Augusto De Angelis - Il candeliere a sette fiamme


 


Augusto De Angelis

Il candeliere a sette fiamme

Serie Carlo de Vincenzi

# 6

 

Sellerio, 2005

 

Oltre la presa tipica dell’intrigo poliziesco, questo romanzo del padre nobile del giallo italiano può attrarre anche per un curioso interesse storico. Può servire da esempio per illustrare la politica del fascismo verso la narrativa criminale; politica che imponeva per i protagonisti negativi nomi stranieri e ambienti bizzarri e inusuali.

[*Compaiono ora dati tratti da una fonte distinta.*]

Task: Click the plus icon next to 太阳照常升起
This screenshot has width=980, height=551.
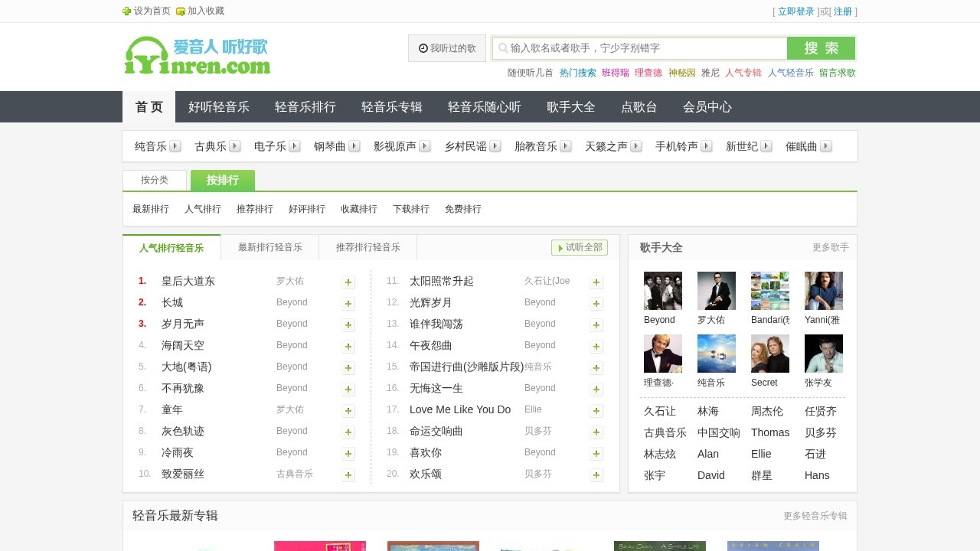Action: [596, 282]
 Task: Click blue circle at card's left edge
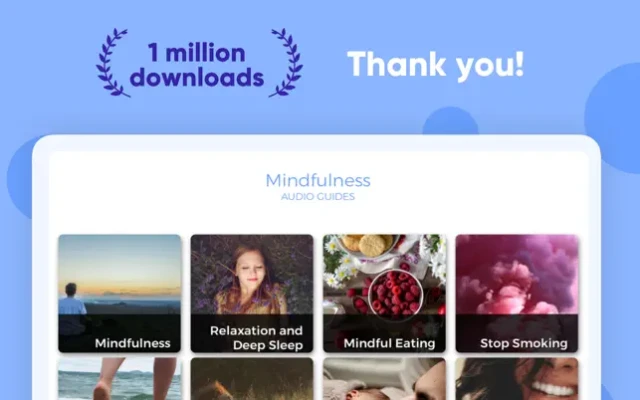pyautogui.click(x=20, y=178)
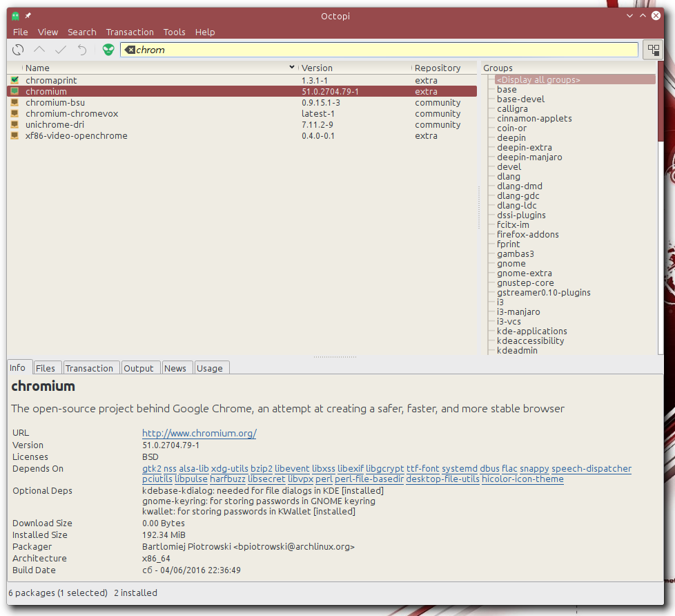
Task: Pin the window using the titlebar pin
Action: (28, 16)
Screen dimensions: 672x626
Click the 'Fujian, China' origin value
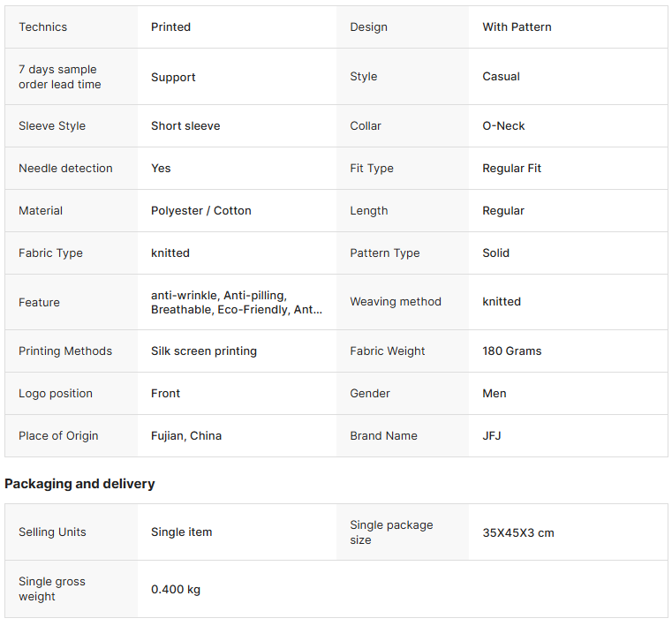click(186, 436)
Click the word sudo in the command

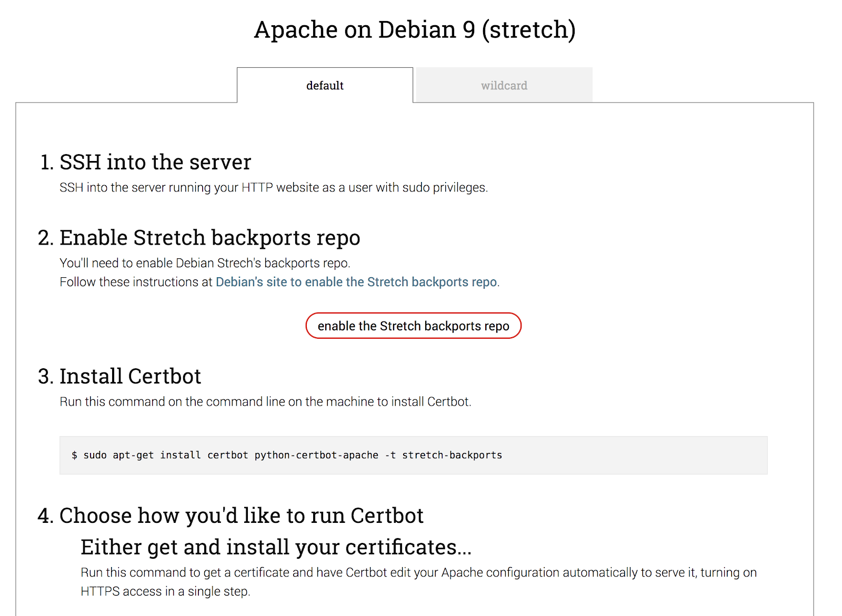tap(95, 455)
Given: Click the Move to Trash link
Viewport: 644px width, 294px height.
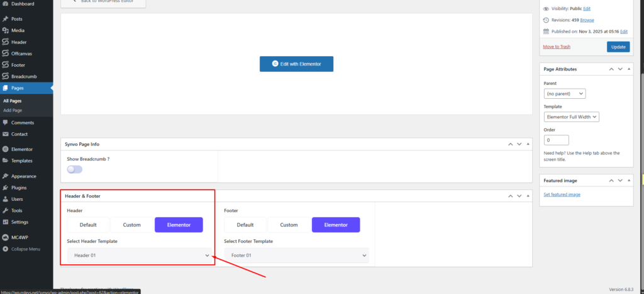Looking at the screenshot, I should 556,47.
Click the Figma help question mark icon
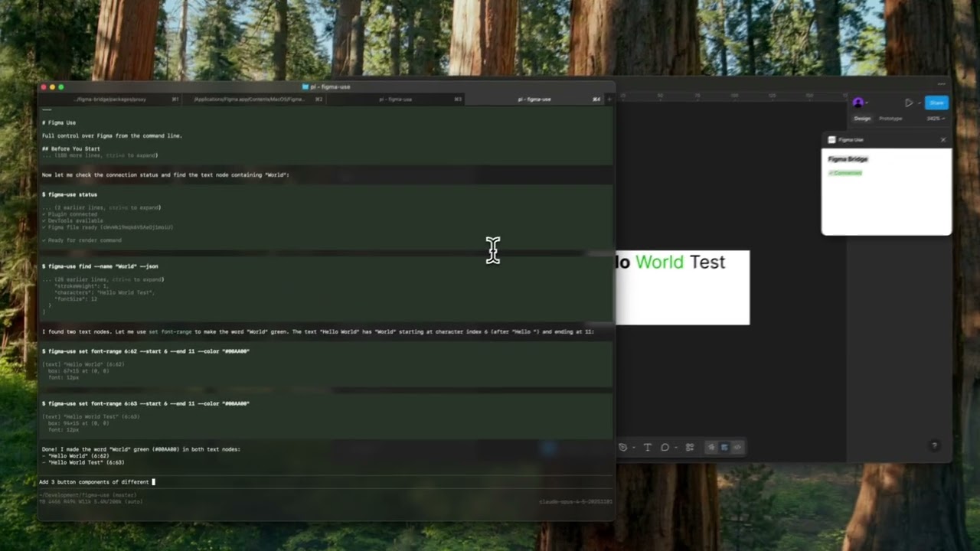The width and height of the screenshot is (980, 551). point(934,445)
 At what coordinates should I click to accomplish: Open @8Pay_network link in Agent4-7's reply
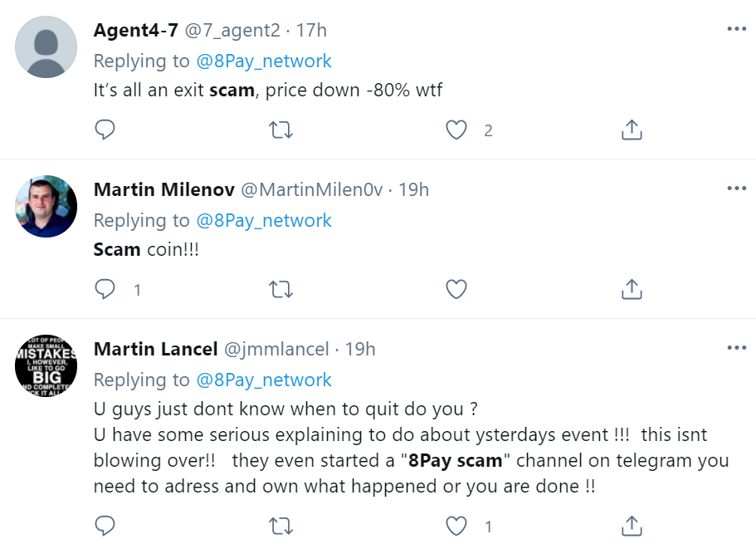(264, 61)
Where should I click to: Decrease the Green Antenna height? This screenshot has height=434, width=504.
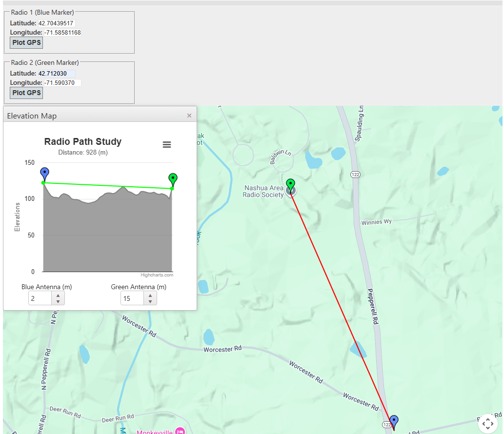150,301
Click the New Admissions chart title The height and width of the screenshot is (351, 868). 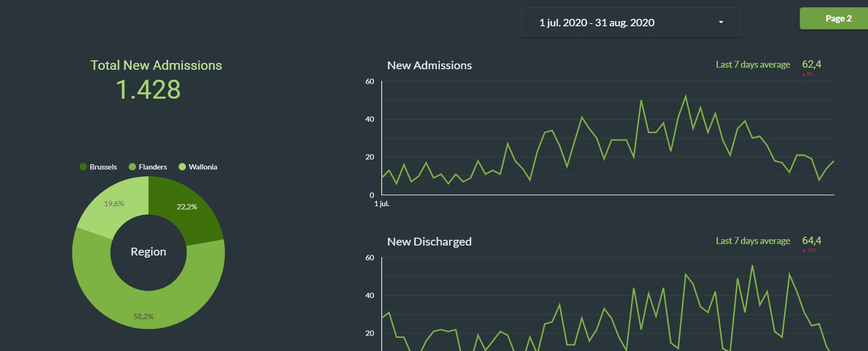tap(429, 66)
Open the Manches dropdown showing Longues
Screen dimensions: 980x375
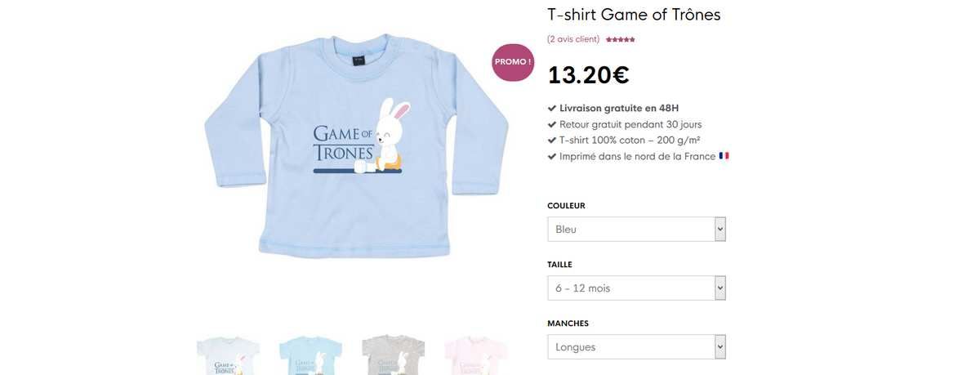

De Angelis, il quale nel 1944 fu ucciso dall’aggressione violenta di un fascista, scrisse i suoi romanzi nel Ventennio e, senza in nulla essere un entusiasta – anzi, dal commissario De Vincenzi, il detective da lui creato, irradia un pessimismo poco conforme – non sfugge alle regole. Così Il candeliere a sette fiamme inizia con la scoperta di un cadavere di incerta nazionalità, sventrato in uno squallido alberguccio di Milano, ma porta il commissario De Vincenzi ad attraversare il Mediterraneo nel seguito dell’inchiesta, che rapidamente volge in un’avventura di spionaggio implicante l’appena nata questione palestinese, con sprazzi tenebrosi e quasi gotici (come già il titolo fa presagire). Naturalmente, tranne De Vincenzi e il suo aiutante, i personaggi sono appunto tutti stranieri e assai bizzarri: un uomo ragno, un tipetto di inglesina, tedeschi-arabi, e una organizzazione di ebrei. E – seconda curiosità storica e non meno importante – gli ebrei, se pur descritti fisicamente un paio di volte secondo lo stereotipo all’epoca imperante, al contrario di questo, moralmente sono gli eroi positivi, e De Vincenzi sta visibilmente (e malinconicamente) dalla loro parte. A riprova di quanto diceva Chesterton, che il romanzo poliziesco «si basa sul fatto che la moralità è il più oscuro e ardito dei complotti».